Seamoriow FC
- Full name: Seamoriow Football Club
- Nickname: "TheInspiredBoyz"
- Founded: 2022
- Ground: Seamoriow Sports Complex, Ikotun, Lagos
- Capacity: n/a
- Owner: Seamoriow Sports Ltd
- Chairman: Oluwaseyi Amos
- Coach: Mathew Tolulope
- League: Nigeria Nationwide League Division One
- 2025: NLO, debut season
- Website: seamoriowsports.com

= Seamoriow Football Club =

Football club in Lagos State, Nigeria

Seamoriow Football Club (commonly referred to as Seamoriow FC) is a Nigerian football team based in Alimosho, Lagos State. Founded in 2022 as part of the Seamoriow Sports development project, the club competes in the Nigeria Nationwide League Division One (NLO), the third tier of Nigerian football league system.

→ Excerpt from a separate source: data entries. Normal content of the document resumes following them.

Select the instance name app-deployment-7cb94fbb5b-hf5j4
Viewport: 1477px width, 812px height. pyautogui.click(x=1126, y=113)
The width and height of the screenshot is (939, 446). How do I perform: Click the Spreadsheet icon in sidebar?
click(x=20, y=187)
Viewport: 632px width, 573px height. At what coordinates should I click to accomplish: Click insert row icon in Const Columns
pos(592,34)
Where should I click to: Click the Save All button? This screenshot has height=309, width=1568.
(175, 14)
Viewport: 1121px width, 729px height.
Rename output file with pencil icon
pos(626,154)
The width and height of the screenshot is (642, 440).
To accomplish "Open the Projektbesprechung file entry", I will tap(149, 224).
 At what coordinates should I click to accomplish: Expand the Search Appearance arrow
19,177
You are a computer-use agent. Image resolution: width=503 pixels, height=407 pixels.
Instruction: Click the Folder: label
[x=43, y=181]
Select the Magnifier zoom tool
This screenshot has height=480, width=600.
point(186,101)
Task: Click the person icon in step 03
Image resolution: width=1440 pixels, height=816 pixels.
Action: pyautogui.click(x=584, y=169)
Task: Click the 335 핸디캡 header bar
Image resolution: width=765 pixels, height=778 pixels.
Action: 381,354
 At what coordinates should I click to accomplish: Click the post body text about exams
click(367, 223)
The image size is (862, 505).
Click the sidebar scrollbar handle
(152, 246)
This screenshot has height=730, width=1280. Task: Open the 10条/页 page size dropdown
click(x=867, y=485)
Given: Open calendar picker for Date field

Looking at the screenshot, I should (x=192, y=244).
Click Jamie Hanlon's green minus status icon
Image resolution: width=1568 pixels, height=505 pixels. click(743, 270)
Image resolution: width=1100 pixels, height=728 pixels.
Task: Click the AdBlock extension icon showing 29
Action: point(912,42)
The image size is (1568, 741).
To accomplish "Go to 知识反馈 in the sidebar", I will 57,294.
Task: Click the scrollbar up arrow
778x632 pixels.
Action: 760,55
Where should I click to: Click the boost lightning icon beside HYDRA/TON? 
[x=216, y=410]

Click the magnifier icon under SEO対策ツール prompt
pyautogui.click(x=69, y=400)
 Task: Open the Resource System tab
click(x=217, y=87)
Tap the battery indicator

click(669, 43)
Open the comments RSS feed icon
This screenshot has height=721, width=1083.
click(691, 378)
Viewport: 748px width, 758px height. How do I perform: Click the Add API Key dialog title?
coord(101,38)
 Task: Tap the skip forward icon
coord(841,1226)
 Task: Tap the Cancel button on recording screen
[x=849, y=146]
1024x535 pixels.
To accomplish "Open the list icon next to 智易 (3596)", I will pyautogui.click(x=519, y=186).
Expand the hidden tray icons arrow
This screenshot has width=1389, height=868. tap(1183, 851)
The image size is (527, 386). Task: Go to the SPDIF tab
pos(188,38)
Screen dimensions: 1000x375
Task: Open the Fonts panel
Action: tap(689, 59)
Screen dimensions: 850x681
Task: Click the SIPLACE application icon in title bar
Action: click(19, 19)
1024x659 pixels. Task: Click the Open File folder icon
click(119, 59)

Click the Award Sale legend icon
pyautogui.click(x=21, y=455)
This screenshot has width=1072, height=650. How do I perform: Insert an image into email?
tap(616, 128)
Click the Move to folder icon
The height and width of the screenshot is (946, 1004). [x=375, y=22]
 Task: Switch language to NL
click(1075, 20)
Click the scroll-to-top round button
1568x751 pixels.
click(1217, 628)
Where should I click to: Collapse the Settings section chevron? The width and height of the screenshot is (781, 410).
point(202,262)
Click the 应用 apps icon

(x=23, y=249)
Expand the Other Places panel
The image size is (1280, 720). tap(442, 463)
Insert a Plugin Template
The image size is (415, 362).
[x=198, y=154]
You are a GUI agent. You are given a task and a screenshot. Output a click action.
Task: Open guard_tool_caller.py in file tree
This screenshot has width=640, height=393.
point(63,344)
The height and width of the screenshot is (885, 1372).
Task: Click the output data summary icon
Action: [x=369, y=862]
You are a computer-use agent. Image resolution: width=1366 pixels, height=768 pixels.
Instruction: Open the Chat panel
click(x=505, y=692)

It operates as the senior side of the Seamoriow Football Academy, which runs youth teams from under-10 to under-19 levels.

== History ==
Seamoriow FC was launched in 2022 as the senior extension of the Seamoriow Football Academy. In 2024, the club won the inaugural Peace Cup Scouting Tournament, defeating FC Sporting Bethel 2–0 in the final. That same year, Seamoriow FC also played high-profile friendly matches against Nigeria's under-20 team (the Flying Eagles) and the Super Eagles B team.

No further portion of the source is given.